___ DATASET RECORDS ___

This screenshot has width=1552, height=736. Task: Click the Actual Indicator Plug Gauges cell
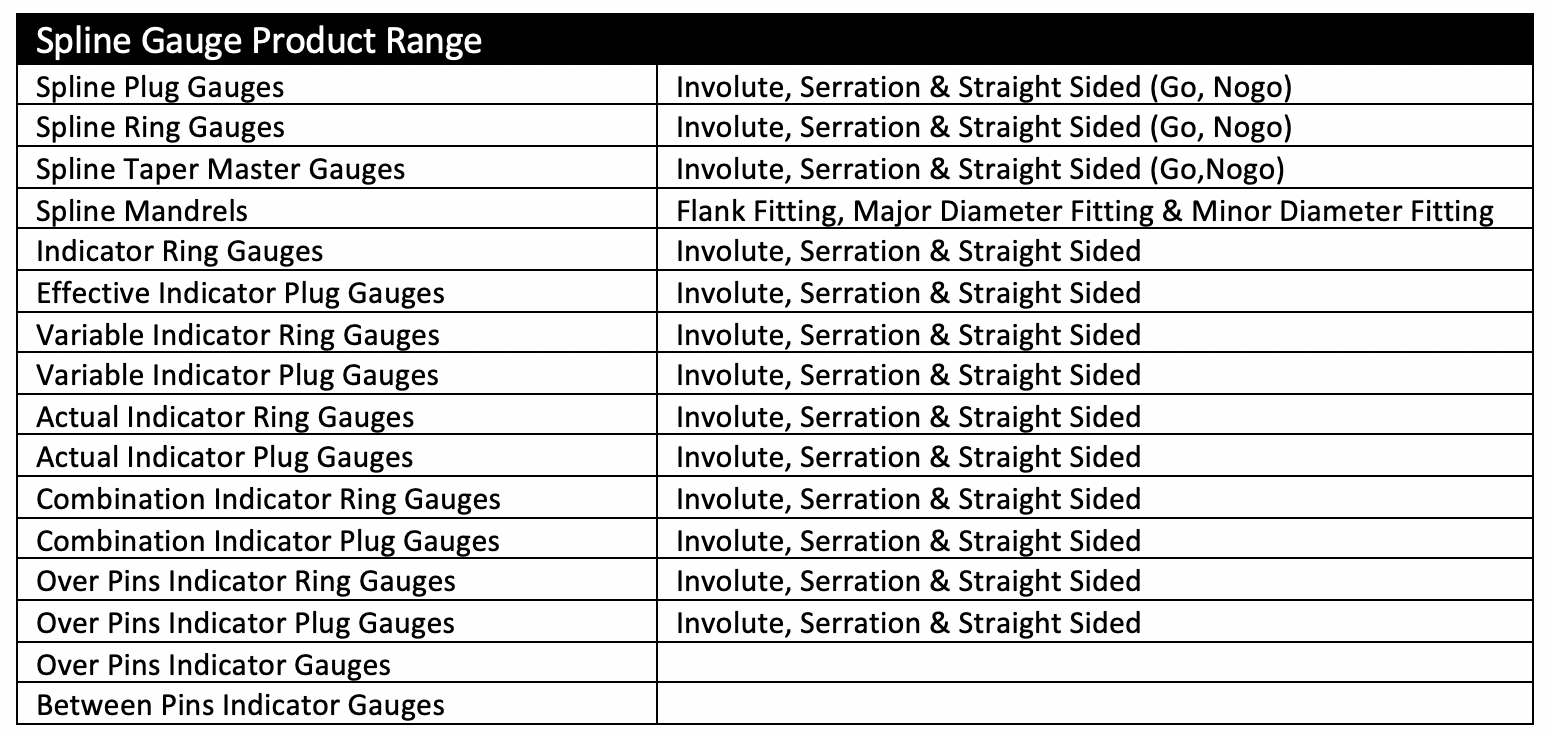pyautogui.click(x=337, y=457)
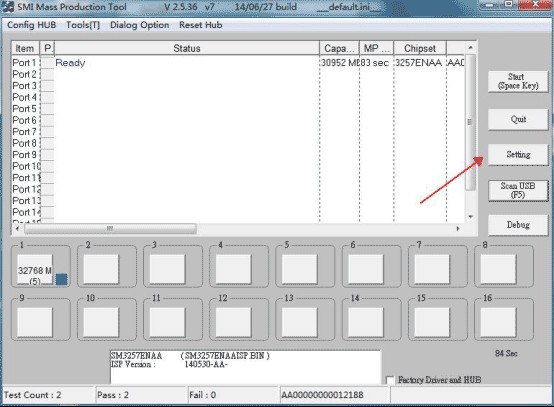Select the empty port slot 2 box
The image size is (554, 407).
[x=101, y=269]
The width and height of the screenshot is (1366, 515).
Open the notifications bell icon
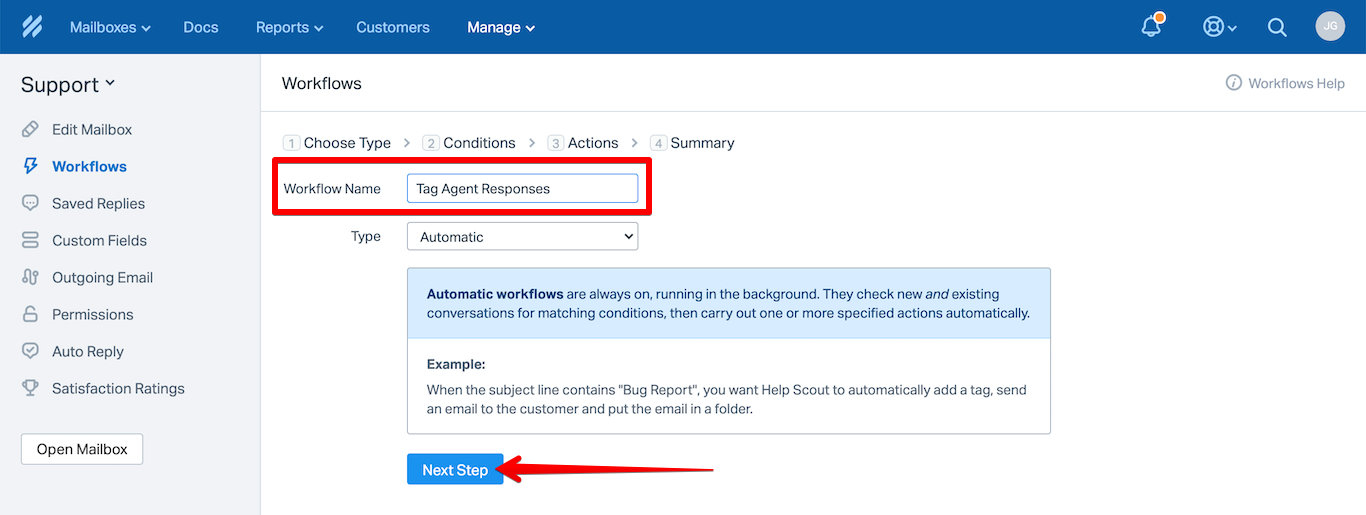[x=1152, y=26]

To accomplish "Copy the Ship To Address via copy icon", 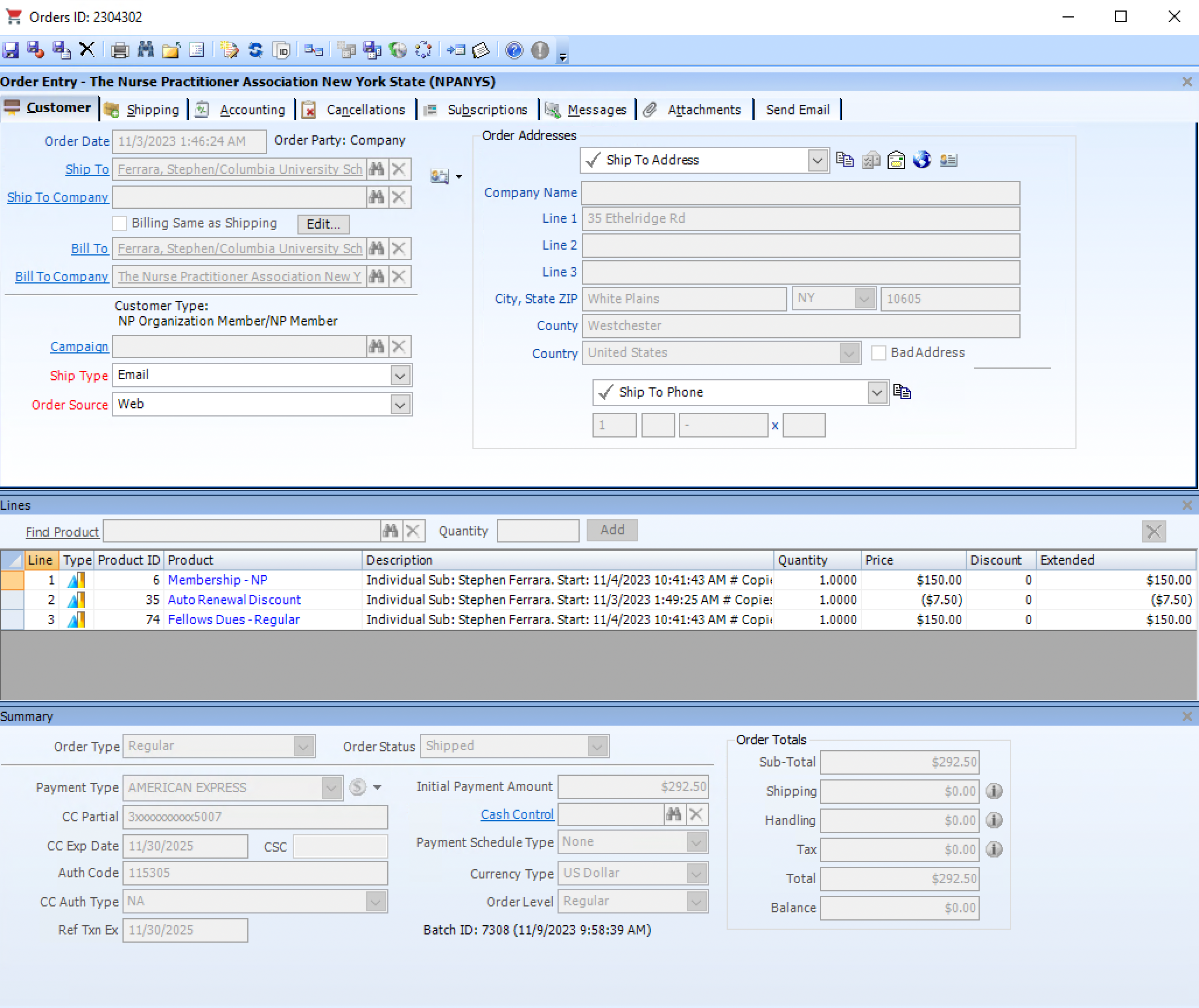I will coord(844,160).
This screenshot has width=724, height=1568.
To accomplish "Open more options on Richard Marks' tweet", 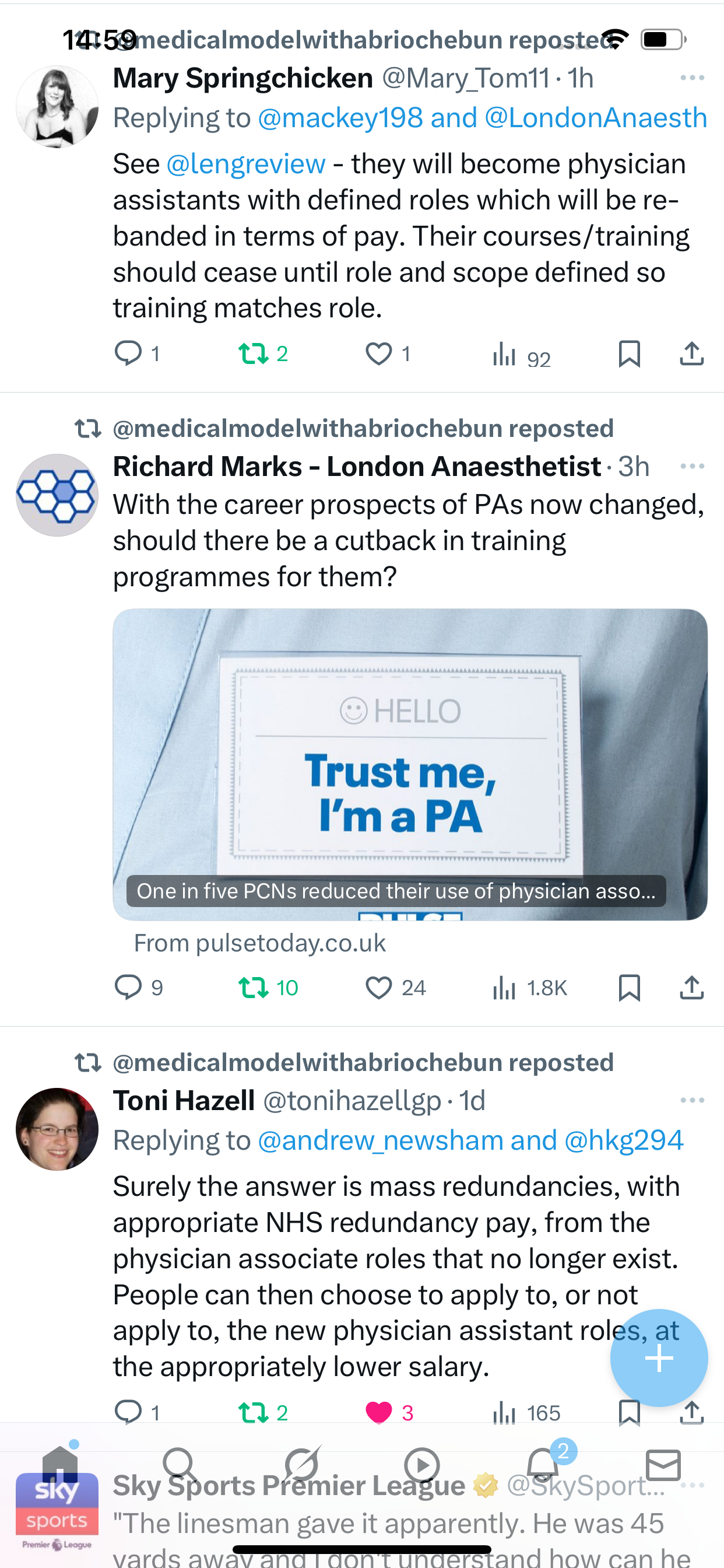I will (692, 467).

___

### WHAT IS NEEDED
Gather every line of the items above that contains the word "height", where a difference in capitalization means no match.

### EXPECTED ANSWER
This screenshot has width=1552, height=736. Task: Click the Actual Indicator Plug Gauges cell
The width and height of the screenshot is (1366, 515).
This screenshot has width=724, height=1568.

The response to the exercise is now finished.